An artist has found her private medical photos in a data set that is used to train artificially intelligent (AI) image generators.

A San Francisco-based digital artist, who goes by the name Lapine, says that she found photos of herself in the LAION dataset, despite them being taken by a doctor and explicitly denying permission for the images to be shared anywhere.

Lapine discovered her medical photos on a website called Have I Been Trained, a tool that was set up for artists and photographers to check whether their work was used to train AI image generators such as DALL-E.

Users can upload a photo to Have I Been Trained and reverse search it to see if LAION-5B uses it, and similar images, as a reference. This is what Lapine did, and after she uploaded a recent photo of herself she was shocked to see before-and-after medical photos of her face.

“My face is in the LAION dataset,” Lapine writes on Twitter.

“In 2013 a doctor photographed my face as part of clinical documentation. He died in 2018 and somehow that image ended up somewhere online and then ended up in the dataset- the image that I signed a consent form for my doctor — not for a dataset.”

In an interview with Ars Technica, Lapine says she has a genetic condition called Dyskeratosis Congenita, a rare disease that caused her to undergo a small procedure in 2013 and the photos were taken by the surgeon. The surgeon died of cancer in 2018 but somehow the files were released online somewhere.

Lapine posted a photo of the photographic authorization form where she clearly marks that the photo is only for her file and is not to be shown to anyone.

“It’s the digital equivalent of receiving stolen property. Someone stole the image from my deceased doctor’s files and it ended up somewhere online, and then it was scraped into this dataset,” Lapine tells Ars Technica.

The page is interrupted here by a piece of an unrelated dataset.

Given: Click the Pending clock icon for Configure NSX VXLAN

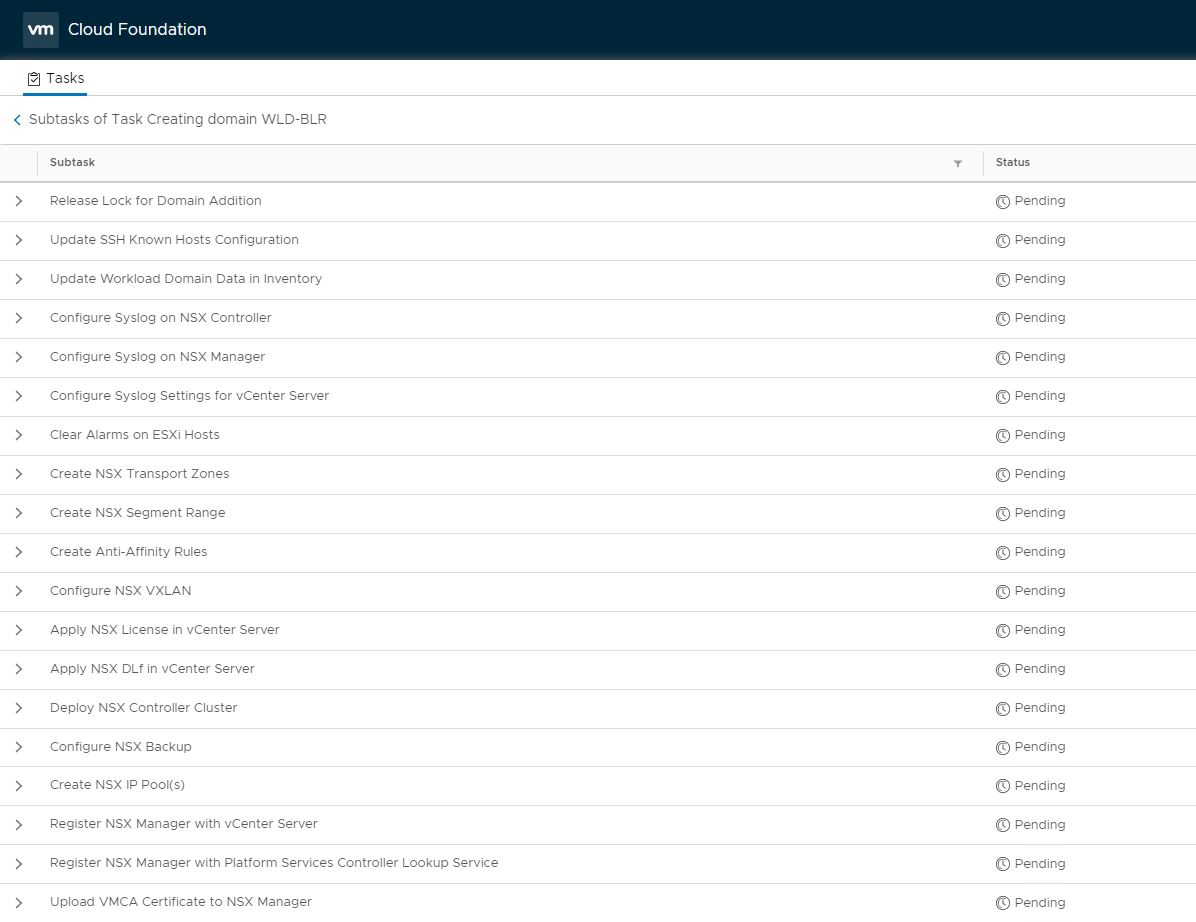Looking at the screenshot, I should (1002, 592).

Lapine’s photos are now part of a database that informs AI-image generators. Her name isn’t attached to the photos, but the fact that they are on there at all is deeply troubling.

“It’s bad enough to have a photo leaked, but now it’s part of a product. And this goes for anyone’s photos, medical record or not. And the future abuse potential is really high,” Lapine adds.

Have I Been Trained

Have I Been Trained was created by a group of artists who call themselves Spawning. They want to give creators the power to deny or approve their work being included in data training sets such as LAION-5B.

“We believe that each artist ought to have the tools to make their own decisions about how their data is used,” they say.